Cruautés, outrances, excès de qualité.
Long carnage sanguinolent peut-on dire… Et, en même temps cheminement violent, jamais lourd ni pesant vers un demain qui ne sera guère meilleur qu’aujourd’hui… Peu de films font ressentir autant que celui-là la dureté de l’époque balbutiante qui s’édifie sur les décombres du Moyen-Âge et qui va, pendant plusieurs siècles encore, s’incruster au milieu de l’Europe…
Si Verhoeven titre, à la fin de son générique 1501 – Quelque part en Europe, cette Europe-là est sûrement celle des terres mal gouvernées des confins de l’Empire romain germanique, possiblement dans l’Italie du Nord (le patronyme Arnolfini, qui est celui du potentat du coin est typique). Ravagée par l’absence d’État, par la peste et les Grandes compagnies, la contrée vit dans l’entrechoc des bandes qui le ravagent, mélange de reîtres et de ribaudes qui se vendent au plus offrant et dévastent au hasard de leurs errances tout ce qui peut leur permettre de survivre.
La chair et le sang est, d’abord, un formidable film d’action, où la tension ne se relâche pas un seul instant, où les meurtres, les orgies, les viols, les mises à sac, les tortures et les horreurs se succèdent sans répit. Un film d’action qui devait répondre aux exigences des studios d’Hollywood, peu soucieux des ratiocinations européennes, jugées sans doute ennuyeuses et inefficaces. Mais Paul Verhoeven est un Européen profond qui, au delà de ses révérences envers William Wyler ou David Lean, ne peut pas filmer sans introduire au milieu de sa réalisation, quelques unes de ses questions fondamentales sur l’identité, le sens de la violence, l’ambiguïté des êtres, les relations entre le bourreau et sa victime.
Le personnage le plus extraordinaire de La chair et le sang est évidemment celui d’Agnès (Jennifer Jason Leigh), jeune fille de l’aristocratie terrienne, qui découvre le plaisir sexuel – dont elle était déjà fort curieuse – dans les bras et sous le joug du capitaine Martin (Rutger Hauer), chef d’une bande de tueurs et de filles et qui, bien qu’elle aime son fiancé Steven Arnolfini (Tom Burlinson), ne sait pas choisir entre les deux hommes qui sont et seront ceux de sa vie. La double nature d’Agnès, ses deux côtés, lumineux et sombre, irriguent le film et lui donnent une complexité particulièrement intéressante.

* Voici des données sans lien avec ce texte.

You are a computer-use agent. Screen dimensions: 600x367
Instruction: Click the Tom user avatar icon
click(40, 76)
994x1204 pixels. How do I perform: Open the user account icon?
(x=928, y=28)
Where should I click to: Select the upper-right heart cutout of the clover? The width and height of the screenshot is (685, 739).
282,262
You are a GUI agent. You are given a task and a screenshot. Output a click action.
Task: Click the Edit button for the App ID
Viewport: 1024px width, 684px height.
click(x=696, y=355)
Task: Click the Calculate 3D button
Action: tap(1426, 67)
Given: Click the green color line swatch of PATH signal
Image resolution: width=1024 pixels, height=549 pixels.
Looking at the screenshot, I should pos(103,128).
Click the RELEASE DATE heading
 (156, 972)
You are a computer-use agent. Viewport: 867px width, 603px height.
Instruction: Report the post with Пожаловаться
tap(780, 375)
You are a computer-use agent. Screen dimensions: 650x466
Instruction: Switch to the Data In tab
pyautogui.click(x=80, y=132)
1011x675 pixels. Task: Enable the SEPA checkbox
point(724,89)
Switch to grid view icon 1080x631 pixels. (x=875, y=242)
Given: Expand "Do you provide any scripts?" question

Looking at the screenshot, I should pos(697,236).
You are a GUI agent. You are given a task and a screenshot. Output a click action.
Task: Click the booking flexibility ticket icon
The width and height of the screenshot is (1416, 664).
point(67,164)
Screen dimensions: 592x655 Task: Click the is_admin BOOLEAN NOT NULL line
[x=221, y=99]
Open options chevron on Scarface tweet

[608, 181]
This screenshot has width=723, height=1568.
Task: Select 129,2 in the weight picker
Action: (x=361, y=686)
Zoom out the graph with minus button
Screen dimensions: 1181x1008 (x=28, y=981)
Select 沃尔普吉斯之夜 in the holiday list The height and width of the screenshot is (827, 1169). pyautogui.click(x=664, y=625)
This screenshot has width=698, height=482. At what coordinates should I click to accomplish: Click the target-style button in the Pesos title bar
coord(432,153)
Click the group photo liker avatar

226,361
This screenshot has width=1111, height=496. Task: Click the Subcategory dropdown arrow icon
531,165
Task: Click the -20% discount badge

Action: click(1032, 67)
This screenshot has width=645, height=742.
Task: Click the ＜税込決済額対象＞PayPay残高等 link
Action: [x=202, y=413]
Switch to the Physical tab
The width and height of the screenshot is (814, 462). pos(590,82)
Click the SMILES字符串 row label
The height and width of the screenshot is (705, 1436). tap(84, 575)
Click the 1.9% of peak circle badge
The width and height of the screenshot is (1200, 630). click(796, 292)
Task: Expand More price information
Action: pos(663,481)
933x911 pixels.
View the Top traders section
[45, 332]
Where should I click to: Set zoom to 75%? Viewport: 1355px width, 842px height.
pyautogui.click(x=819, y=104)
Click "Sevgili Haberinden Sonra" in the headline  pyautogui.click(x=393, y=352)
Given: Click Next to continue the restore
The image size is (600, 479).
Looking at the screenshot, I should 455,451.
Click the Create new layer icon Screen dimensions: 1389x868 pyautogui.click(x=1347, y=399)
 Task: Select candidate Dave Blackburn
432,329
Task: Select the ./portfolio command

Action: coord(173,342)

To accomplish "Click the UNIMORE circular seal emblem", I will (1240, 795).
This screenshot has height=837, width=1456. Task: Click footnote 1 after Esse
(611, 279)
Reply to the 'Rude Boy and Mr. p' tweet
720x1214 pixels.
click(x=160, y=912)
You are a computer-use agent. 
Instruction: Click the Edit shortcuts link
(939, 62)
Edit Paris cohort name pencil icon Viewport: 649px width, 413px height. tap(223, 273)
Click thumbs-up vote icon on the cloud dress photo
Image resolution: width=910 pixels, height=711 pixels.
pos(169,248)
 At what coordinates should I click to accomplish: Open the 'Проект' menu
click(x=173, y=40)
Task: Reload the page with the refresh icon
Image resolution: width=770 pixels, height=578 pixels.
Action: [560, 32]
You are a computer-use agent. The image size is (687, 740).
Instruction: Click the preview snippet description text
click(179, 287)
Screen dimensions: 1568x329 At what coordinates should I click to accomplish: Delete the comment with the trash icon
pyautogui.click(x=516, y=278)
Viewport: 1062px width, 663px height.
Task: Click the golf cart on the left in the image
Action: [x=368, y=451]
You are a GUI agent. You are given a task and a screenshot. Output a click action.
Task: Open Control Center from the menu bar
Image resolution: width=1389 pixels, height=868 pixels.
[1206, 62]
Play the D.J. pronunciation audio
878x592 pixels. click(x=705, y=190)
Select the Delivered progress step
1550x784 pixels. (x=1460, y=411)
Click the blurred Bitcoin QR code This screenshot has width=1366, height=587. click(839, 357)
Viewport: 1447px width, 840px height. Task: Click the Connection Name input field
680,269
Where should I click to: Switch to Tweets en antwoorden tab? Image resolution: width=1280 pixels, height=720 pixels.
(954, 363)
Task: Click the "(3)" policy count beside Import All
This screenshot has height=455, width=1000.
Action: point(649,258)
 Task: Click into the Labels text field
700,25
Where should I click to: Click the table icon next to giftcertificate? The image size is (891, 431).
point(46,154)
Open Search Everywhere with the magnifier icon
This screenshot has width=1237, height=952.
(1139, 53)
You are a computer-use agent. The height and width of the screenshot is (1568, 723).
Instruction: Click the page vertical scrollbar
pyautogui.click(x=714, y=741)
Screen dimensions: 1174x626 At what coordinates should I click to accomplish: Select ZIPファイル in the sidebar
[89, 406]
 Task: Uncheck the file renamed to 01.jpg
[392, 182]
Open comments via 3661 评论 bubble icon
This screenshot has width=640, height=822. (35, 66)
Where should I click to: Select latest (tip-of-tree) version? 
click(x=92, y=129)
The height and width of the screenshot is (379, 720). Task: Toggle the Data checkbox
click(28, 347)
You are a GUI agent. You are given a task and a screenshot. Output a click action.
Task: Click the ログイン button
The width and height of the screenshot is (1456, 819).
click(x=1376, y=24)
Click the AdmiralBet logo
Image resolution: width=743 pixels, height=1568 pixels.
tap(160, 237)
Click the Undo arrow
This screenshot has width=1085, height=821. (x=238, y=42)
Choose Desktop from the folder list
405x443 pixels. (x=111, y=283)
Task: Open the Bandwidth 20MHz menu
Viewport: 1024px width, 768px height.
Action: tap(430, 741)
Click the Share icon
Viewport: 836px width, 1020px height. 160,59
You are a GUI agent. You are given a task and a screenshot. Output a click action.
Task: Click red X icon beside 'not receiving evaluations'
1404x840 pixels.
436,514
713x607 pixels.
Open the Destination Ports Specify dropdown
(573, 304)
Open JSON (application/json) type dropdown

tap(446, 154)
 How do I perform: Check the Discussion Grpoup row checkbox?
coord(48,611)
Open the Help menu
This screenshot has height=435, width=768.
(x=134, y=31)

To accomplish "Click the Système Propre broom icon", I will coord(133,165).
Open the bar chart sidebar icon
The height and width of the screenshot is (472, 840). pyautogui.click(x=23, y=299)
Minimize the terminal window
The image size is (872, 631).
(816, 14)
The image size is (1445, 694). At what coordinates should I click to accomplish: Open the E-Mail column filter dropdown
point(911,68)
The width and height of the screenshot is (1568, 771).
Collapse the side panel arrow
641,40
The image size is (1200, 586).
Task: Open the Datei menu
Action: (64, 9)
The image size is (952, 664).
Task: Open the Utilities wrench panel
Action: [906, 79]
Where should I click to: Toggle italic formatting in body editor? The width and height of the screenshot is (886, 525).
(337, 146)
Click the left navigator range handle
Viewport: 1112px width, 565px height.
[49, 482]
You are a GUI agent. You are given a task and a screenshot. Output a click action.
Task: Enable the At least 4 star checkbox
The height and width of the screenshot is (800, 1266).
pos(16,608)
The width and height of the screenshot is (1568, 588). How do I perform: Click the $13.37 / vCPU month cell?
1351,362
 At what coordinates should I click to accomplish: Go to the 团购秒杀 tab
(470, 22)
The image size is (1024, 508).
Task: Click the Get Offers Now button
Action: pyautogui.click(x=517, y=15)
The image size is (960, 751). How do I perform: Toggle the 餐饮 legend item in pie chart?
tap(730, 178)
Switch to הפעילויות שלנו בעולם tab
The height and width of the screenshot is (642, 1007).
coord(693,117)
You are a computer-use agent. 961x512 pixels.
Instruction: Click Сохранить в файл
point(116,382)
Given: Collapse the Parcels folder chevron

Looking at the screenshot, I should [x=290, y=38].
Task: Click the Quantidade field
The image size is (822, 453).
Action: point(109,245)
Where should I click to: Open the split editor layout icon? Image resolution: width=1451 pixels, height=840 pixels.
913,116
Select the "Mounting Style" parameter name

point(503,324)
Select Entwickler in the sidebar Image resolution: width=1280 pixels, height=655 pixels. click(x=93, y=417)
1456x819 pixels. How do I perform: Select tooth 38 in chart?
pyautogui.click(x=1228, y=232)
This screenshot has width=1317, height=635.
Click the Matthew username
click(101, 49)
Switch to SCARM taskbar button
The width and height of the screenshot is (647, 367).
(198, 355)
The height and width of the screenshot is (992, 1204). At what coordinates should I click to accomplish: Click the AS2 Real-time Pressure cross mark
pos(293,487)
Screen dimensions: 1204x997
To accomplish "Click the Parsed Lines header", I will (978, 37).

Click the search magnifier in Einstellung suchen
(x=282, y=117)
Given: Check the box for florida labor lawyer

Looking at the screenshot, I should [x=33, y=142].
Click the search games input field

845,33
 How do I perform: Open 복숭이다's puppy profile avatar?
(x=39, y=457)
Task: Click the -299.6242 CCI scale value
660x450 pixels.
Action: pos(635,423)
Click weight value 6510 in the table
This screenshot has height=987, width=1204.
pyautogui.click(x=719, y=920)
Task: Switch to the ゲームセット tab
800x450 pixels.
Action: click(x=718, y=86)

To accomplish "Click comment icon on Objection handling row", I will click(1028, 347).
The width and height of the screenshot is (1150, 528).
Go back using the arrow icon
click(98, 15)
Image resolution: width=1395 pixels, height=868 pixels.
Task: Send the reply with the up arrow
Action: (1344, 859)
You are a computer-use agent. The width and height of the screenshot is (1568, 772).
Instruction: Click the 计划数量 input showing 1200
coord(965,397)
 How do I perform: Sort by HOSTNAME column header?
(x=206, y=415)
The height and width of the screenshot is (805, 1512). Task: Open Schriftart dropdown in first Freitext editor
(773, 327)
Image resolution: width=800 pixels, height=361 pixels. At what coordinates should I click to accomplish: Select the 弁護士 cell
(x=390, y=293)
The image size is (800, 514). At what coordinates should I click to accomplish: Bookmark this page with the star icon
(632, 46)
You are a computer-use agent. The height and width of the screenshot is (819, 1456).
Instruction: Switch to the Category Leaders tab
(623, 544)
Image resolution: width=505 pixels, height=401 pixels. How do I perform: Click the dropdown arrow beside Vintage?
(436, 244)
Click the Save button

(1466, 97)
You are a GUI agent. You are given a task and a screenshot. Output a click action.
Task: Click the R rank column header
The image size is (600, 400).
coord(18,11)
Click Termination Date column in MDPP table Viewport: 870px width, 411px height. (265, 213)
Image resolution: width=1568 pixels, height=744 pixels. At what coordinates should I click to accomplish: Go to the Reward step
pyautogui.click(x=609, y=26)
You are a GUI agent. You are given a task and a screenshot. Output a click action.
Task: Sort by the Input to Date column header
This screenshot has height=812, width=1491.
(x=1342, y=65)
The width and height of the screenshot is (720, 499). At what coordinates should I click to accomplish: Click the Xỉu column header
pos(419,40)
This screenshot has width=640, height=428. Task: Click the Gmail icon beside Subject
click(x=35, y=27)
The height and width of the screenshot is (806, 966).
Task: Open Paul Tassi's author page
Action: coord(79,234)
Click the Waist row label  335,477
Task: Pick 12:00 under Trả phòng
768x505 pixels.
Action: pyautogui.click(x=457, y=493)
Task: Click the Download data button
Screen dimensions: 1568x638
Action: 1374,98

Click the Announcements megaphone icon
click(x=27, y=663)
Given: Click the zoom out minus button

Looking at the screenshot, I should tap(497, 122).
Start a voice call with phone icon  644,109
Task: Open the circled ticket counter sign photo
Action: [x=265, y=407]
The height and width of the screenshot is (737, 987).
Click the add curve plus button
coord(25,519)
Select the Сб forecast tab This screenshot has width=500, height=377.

Je ne connais pas plus que ça Verhoeven, ce Hollandais issu d’un Pays de canaux, canards et canailles (Voltaire), mais je dois lui reconnaître au plus haut degré le talent d’installer, avec son spectateur, ce questionnement fondamental : où est la raison ? ou plutôt est-ce que l’ennemi n’a pas raison, ou ses raisons ? Impeccable logique de l’admirable Starship troopers, en qui certains ont vu un film dédié aux idéaux de courage, de sacrifice et de dévouement à la collectivité (j’en suis), d’autres une dénonciation du militarisme et du fascisme. La chair et le sang offre les mêmes questionnements et les mêmes regards ambivalents : le capitaine Martin et sa troupe d’assassins valent-ils moins que les soudards d’Arnolfini et que les troupes qui les traquent ?
En tout cas, dans les rougeoyances d’un monde qui subit de toute part les bubons de la peste, La chair et le sang est un film haletant et fantastique. À voir, évidemment, et à revoir sûrement.